US20100289712A1

US20100289712A1 - Multiband conformed folded dipole antenna

Info

Publication number: US20100289712A1
Application number: US12/465,460
Authority: US
Inventors: Tianji Zheng; Julio Castaneda
Original assignee: Motorola Inc
Current assignee: Google Technology Holdings LLC
Priority date: 2009-05-13
Filing date: 2009-05-13
Publication date: 2010-11-18
Also published as: US8013800B2

Abstract

A multiband comformed-slotted-folded dipole antenna (200) having a unitary conformed shape conductor conforming to an internal communication device configuration (400). The antenna can include a folded dipole (203, 205, 209, 206, 204) forming a part of the unitary conformed shape and having a first portion (212 or 213) forming at least one slot in a slotted plane (220) and a second portion (210 or 211) forming at least one slot in a second plane (230) substantially perpendicular to the slotted plane. The at least one slot in the second plane controls high band antenna resonance and a length (209) of a metal portion in the slotted plane controls lower band resonance. Additional embodiments are disclosed.

========================

== Exercises to complete ==
**1.** Repeat the patent listing for the multiband folded dipole antenna word for word, from start to finish.
**2.** Please reproduce the lines of the records starting at the line containing "Expand the second" and ending at the line containing "Action: point(637,114)", with both of those lines included.

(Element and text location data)
========================

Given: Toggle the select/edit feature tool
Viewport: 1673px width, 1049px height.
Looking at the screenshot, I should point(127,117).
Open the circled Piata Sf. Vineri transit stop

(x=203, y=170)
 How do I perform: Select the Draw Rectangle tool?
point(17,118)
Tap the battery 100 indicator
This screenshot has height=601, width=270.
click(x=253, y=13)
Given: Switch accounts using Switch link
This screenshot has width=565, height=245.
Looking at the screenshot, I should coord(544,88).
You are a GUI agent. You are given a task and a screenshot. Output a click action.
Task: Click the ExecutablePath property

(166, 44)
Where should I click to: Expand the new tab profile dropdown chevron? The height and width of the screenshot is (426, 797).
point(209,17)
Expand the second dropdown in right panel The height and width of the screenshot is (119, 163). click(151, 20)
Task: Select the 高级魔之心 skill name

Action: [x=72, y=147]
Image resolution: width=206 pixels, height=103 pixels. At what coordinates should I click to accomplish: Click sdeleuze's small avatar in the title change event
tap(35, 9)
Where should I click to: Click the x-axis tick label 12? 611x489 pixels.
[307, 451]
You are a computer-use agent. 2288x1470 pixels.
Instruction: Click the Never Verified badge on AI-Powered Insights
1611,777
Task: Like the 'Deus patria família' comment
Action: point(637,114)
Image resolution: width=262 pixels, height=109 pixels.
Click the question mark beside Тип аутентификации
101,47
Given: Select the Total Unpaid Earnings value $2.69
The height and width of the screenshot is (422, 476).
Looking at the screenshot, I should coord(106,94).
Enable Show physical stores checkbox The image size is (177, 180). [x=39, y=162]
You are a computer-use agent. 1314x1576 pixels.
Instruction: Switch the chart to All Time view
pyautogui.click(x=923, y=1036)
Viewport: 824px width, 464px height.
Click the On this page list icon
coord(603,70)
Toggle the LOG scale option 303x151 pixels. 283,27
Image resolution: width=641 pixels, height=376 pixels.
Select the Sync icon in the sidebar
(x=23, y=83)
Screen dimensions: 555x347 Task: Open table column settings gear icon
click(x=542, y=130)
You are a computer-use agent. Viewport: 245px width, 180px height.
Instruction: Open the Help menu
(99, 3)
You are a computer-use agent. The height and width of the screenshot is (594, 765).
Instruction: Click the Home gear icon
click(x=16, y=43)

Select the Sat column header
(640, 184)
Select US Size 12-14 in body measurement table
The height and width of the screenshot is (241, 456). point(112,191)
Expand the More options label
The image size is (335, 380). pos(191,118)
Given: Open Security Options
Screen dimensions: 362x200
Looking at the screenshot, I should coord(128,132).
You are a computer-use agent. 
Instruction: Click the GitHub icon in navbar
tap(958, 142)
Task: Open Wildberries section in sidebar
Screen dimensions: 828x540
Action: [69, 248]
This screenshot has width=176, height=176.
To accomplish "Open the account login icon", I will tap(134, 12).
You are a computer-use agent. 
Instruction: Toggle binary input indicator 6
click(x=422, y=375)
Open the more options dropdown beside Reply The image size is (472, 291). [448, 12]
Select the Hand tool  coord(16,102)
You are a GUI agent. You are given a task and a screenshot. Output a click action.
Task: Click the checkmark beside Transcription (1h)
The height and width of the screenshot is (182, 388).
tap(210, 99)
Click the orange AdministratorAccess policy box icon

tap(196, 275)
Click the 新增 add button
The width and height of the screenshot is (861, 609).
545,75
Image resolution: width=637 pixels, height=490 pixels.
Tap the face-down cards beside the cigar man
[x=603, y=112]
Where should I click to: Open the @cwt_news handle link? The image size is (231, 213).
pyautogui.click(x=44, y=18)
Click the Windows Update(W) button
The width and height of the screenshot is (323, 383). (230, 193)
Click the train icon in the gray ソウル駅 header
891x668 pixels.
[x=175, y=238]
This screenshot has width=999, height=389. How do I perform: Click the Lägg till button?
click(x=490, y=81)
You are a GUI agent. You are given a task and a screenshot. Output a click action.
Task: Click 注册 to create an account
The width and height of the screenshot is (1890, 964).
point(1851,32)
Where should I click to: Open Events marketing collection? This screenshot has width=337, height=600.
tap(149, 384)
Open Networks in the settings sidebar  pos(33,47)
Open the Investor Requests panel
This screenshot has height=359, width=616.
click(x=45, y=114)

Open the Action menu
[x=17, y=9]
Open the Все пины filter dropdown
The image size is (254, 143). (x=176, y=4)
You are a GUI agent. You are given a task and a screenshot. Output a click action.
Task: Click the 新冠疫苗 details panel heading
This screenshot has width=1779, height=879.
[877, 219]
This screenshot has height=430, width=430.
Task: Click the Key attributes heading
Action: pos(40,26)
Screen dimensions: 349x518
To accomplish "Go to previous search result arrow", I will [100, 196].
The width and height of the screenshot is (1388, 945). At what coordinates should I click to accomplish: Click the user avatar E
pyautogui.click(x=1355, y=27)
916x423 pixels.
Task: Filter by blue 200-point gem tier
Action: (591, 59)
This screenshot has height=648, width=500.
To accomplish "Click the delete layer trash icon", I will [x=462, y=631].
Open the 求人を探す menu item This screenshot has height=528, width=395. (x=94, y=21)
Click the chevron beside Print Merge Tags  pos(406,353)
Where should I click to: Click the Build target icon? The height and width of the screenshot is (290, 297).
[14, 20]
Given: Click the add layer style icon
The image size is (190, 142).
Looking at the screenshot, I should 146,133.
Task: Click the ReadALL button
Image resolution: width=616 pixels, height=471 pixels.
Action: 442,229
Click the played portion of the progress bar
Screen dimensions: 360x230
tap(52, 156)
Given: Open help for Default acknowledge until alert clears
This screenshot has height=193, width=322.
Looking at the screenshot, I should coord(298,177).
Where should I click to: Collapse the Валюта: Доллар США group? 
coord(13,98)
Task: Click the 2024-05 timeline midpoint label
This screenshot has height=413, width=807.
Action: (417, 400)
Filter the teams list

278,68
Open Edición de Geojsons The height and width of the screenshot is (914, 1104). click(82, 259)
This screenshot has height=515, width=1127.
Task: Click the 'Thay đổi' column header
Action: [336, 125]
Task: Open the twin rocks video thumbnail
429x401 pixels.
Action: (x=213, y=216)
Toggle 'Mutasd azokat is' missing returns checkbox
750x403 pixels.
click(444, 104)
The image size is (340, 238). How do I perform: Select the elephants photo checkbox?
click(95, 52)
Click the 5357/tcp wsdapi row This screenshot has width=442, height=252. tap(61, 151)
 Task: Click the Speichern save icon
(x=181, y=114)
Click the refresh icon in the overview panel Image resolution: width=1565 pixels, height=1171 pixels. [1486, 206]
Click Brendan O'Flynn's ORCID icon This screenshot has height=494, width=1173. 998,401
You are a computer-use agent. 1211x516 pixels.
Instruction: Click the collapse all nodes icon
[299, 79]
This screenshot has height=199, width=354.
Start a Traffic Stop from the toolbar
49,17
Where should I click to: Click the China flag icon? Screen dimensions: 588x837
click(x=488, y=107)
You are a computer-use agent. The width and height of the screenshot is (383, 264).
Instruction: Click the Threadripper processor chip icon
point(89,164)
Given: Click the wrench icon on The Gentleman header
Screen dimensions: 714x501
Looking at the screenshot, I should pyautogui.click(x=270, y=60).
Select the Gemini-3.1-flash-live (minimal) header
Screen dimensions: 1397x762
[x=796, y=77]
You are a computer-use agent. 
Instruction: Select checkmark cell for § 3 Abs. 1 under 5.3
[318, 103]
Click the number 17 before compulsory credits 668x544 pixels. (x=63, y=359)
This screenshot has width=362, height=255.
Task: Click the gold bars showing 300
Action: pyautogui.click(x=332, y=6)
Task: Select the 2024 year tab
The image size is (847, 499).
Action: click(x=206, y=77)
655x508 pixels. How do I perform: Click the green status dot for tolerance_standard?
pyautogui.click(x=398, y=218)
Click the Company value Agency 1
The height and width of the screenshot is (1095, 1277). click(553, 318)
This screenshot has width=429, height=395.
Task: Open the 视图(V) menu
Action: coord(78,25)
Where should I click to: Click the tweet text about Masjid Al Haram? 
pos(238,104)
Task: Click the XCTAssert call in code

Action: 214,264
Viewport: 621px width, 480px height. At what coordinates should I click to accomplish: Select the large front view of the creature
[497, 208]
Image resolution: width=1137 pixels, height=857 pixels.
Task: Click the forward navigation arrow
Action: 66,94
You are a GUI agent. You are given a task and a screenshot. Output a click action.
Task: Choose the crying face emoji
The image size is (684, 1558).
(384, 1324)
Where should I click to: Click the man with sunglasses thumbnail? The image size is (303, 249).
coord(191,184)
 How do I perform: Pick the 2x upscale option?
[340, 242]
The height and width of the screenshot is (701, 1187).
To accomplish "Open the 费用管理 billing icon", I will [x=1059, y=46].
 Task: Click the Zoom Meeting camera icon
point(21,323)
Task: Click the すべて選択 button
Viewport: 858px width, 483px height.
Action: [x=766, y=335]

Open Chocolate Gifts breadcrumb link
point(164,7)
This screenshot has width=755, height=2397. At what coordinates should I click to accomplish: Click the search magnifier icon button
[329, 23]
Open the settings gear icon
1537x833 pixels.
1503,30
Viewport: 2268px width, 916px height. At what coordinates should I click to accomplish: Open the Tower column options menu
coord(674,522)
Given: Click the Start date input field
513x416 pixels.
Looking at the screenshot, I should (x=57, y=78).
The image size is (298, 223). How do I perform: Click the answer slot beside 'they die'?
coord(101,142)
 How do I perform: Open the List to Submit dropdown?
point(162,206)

========================

== Per-task answers ==
**1.**
US20100289712A1

US20100289712A1 - Multiband conformed folded dipole antenna

Info

Publication number: US20100289712A1
Application number: US12/465,460
Authority: US
Inventors: Tianji Zheng; Julio Castaneda
Original assignee: Motorola Inc
Current assignee: Google Technology Holdings LLC
Priority date: 2009-05-13
Filing date: 2009-05-13
Publication date: 2010-11-18
Also published as: US8013800B2

Abstract

A multiband comformed-slotted-folded dipole antenna (200) having a unitary conformed shape conductor conforming to an internal communication device configuration (400). The antenna can include a folded dipole (203, 205, 209, 206, 204) forming a part of the unitary conformed shape and having a first portion (212 or 213) forming at least one slot in a slotted plane (220) and a second portion (210 or 211) forming at least one slot in a second plane (230) substantially perpendicular to the slotted plane. The at least one slot in the second plane controls high band antenna resonance and a length (209) of a metal portion in the slotted plane controls lower band resonance. Additional embodiments are disclosed.

**2.**
Expand the second dropdown in right panel The height and width of the screenshot is (119, 163). click(151, 20)
Task: Select the 高级魔之心 skill name

Action: [x=72, y=147]
Image resolution: width=206 pixels, height=103 pixels. At what coordinates should I click to accomplish: Click sdeleuze's small avatar in the title change event
tap(35, 9)
Where should I click to: Click the x-axis tick label 12? 611x489 pixels.
[307, 451]
You are a computer-use agent. 2288x1470 pixels.
Instruction: Click the Never Verified badge on AI-Powered Insights
1611,777
Task: Like the 'Deus patria família' comment
Action: point(637,114)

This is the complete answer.